The suicide of the retired Army Officer, who claimed to have killed Sunday Leader Founder Editor Lasantha Wickrematunge, has resulted in new questions being asked, even before answers to the old questions were found.
The most burning question that is currently being asked is who gave orders to the 51 year old retired Army Officer to kill Wickrematunge, and if he was re-employed by the main culprits after his retirement to carry out the assassination. The Army Officer retired in 2007; however Wickrematunge was murdered in 2009. Therefore, the biggest question is who hired him, and which unit in the Army rehired him.
The officer who had committed suicide in his home at Kegalle had left a very unemotional note stating ‘to whom it may concern’ –claiming he had killed Lasantha, and it was not Premananda Udalagama, who is currently in remand for his alleged involvement to the Wickrematunge murder.
However, what analysts point out is that, usually when a person commits suicide due to remorse, then his letter will contain some sort of an emotional factor, and will never be drafted in a formal tone, using terms such as ‘to whom it may concern.’
“After all, the army officer who committed suicide is a father, he had children, he would have at least had some sort of remorse because he had to leave them behind,” an analyst pointed out.
Another point that was highlighted is to verify if the hand writing was in fact the retired Army officer’s handwriting or whether the note was a plant.
It was also noted that the CID should now grill Udalagama and verify if he in fact knew the retired army officer, and if the army officer visited Udalagama in prison.
“If he committed suicide due to remorse, has he confessed his crime of killing Wickrematunge to any of his family members?” the analyst questioned.
However, the most important point is that not one, but at least two motorcycles followed Wickrematunge on the day he was killed, and then how can the retired Army officer alone take the blame for the murder, because there were other men present at the scene according to the eye witnesses.
“How come he never mentioned the names of the other men who were part of the group,” the analyst questioned.
“Was this a red herring to close the case?
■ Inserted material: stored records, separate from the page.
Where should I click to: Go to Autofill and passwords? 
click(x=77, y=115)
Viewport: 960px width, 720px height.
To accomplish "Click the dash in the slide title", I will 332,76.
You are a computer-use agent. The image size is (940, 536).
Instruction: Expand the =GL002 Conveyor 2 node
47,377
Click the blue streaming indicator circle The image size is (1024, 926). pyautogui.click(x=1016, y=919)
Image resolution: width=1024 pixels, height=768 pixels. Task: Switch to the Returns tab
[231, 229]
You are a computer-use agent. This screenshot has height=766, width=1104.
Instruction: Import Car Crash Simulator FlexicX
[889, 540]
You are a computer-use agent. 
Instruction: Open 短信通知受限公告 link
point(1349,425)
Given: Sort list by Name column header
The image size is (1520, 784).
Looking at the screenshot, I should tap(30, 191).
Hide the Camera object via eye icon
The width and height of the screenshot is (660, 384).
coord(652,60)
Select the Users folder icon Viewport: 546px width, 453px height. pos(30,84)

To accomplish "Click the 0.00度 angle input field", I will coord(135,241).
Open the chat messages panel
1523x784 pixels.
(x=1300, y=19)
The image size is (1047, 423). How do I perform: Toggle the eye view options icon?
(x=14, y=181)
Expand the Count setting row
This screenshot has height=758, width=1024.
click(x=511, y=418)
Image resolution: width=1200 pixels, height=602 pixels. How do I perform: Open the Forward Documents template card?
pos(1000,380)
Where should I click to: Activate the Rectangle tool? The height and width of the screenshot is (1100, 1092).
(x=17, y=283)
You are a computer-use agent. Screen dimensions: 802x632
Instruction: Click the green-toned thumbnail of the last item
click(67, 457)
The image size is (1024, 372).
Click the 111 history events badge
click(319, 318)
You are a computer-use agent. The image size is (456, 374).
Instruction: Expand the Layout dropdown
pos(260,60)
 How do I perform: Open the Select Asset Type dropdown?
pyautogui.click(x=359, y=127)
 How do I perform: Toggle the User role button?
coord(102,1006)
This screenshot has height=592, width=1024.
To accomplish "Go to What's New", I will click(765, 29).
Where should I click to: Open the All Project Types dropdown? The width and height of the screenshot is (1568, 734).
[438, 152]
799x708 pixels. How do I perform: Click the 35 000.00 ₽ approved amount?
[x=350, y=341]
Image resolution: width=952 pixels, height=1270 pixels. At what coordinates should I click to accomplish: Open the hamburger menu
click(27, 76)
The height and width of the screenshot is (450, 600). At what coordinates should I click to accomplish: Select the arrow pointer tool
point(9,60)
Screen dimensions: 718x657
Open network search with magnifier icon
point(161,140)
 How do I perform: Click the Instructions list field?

Were the officers investigating the murder onto more and did the perpetrators and those who gave orders aware of the progress?,” he asked.
Just mid this week, President Maithripala Sirisena came to the defence of army officers despite them committing criminal offences. “The President’s statement was made only a couple of days before the so called suicide. Certainly the tone and substance of the President’s statement should have given some form of mental relief to those who committed the murders of Lasantha and Prageeth Ekneligoda, since the suspects are all from the Army. Given that, was there a necessity to commit suicide?,” the analyst asked.
“Whoever did introduce that suicide note (which appears to be a plant) must accept that more questions have been raised than answers. Was it suicide in the first place? Did money money exchange hands? Surely the CID and Courts would ask the same questions?,” he added.